##### TEXT EXTRACT

From 4c09c5f15211d18887859c78595236eb1d6d5b84 Mon Sep 17 00:00:00 2001
From: "Kurt A. O'Hearn" <ohearnku@cse.msu.edu>
Date: Tue, 12 Apr 2016 23:11:37 -0400
Subject: [PATCH] sPuReMD: begin adding OpenMP support to SpMV, Jacobi iter,
 and ICHOL_PAR.

---
 puremd_rc_1003/sPuReMD/GMRES.c  | 109 ++++++++++++++++++++++++++------
 puremd_rc_1003/sPuReMD/Makefile |   2 +-
 puremd_rc_1003/sPuReMD/QEq.c    |  11 ++--
 3 files changed, 96 insertions(+), 26 deletions(-)
 mode change 100755 => 100644 puremd_rc_1003/sPuReMD/Makefile

diff --git a/puremd_rc_1003/sPuReMD/GMRES.c b/puremd_rc_1003/sPuReMD/GMRES.c
index bbc9fc0e..0bf02708 100644
--- a/puremd_rc_1003/sPuReMD/GMRES.c
+++ b/puremd_rc_1003/sPuReMD/GMRES.c
@@ -35,25 +35,60 @@ static void Sparse_MatVec( const sparse_matrix * const A,
 {
     int i, j, k, n, si, ei;
     real H;
+#ifdef _OPENMP
+    real *b_local;
+#endif
 
     n = A->n;
     Vector_MakeZero( b, n );
 
-    for ( i = 0; i < n; ++i )
+    #pragma omp parallel \
+    default(none) shared(n) private(b_local, si, ei, H, i, j, k)

##########

[EXERCISE REQUIREMENTS]:
Answer these questions about the patch above:
1. What date and time does the patch give for its creation?
2. How many insertions and deletions does the patch summary report?
3. What mode was the Makefile changed from and to?

##### PROVIDED DATA

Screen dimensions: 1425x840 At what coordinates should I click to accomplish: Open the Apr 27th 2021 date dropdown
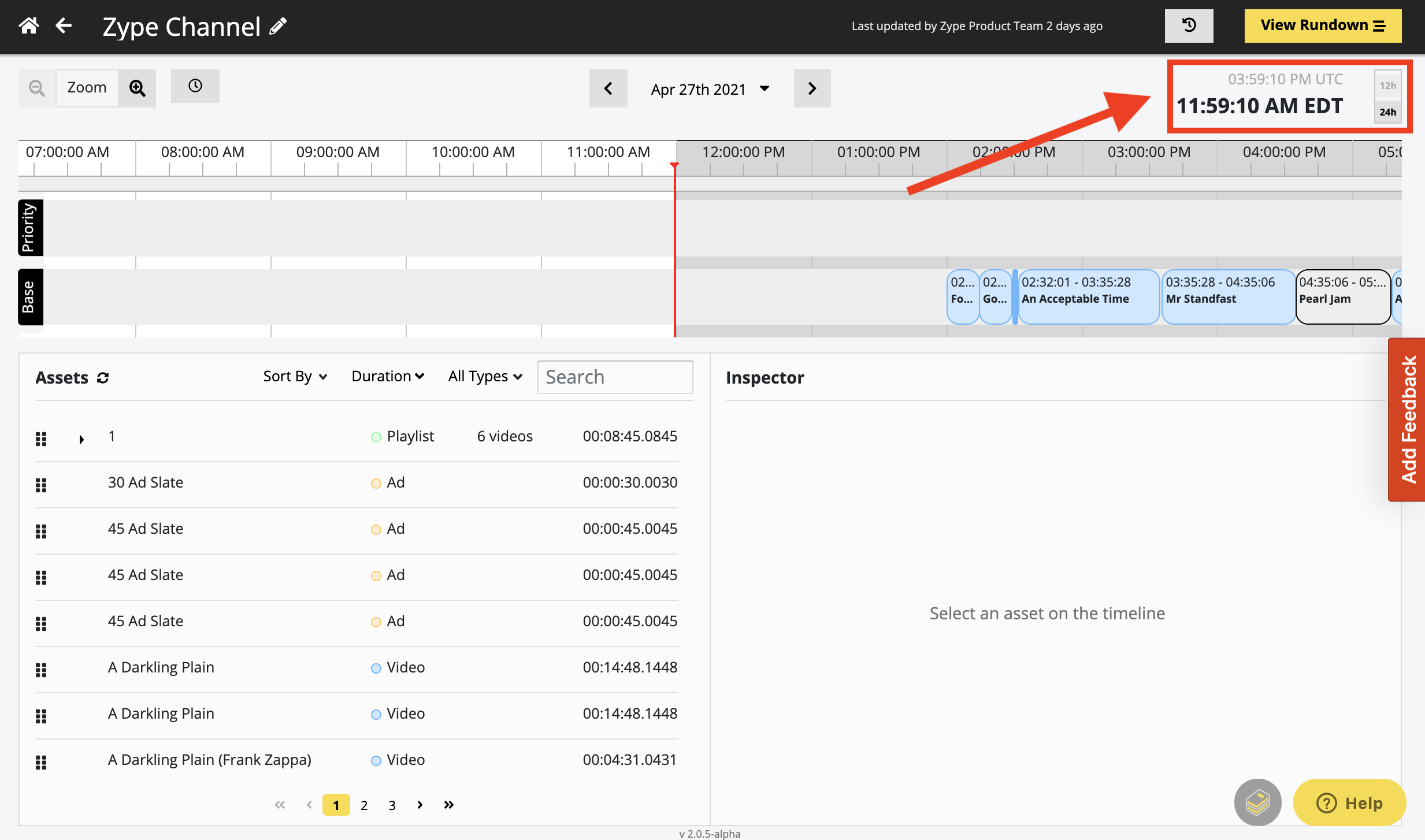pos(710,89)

##########
##### PROVIDED DATA

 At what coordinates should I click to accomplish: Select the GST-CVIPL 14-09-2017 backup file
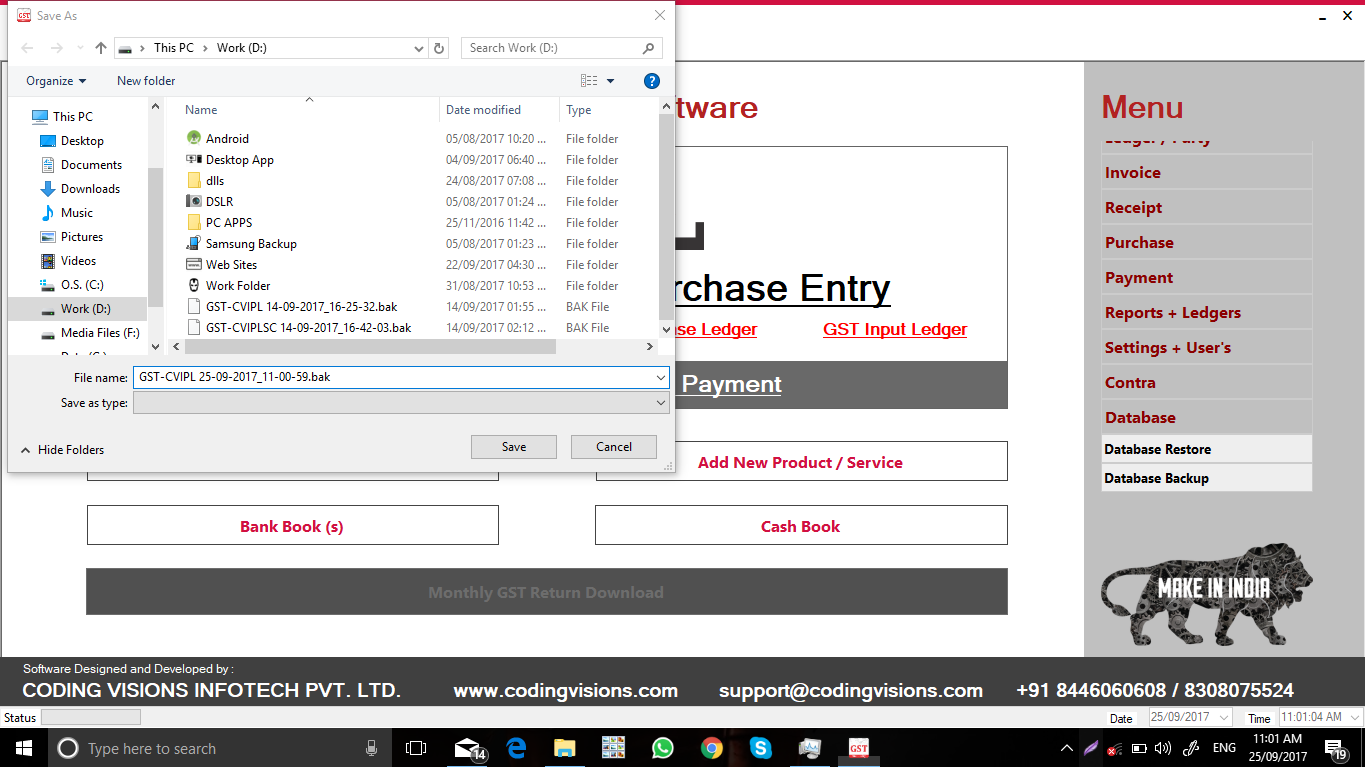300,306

##########

[RESULT OF THE TASK]:
1. Tue, 12 Apr 2016 23:11:37 -0400
2. 96 insertions and 26 deletions
3. From 100755 to 100644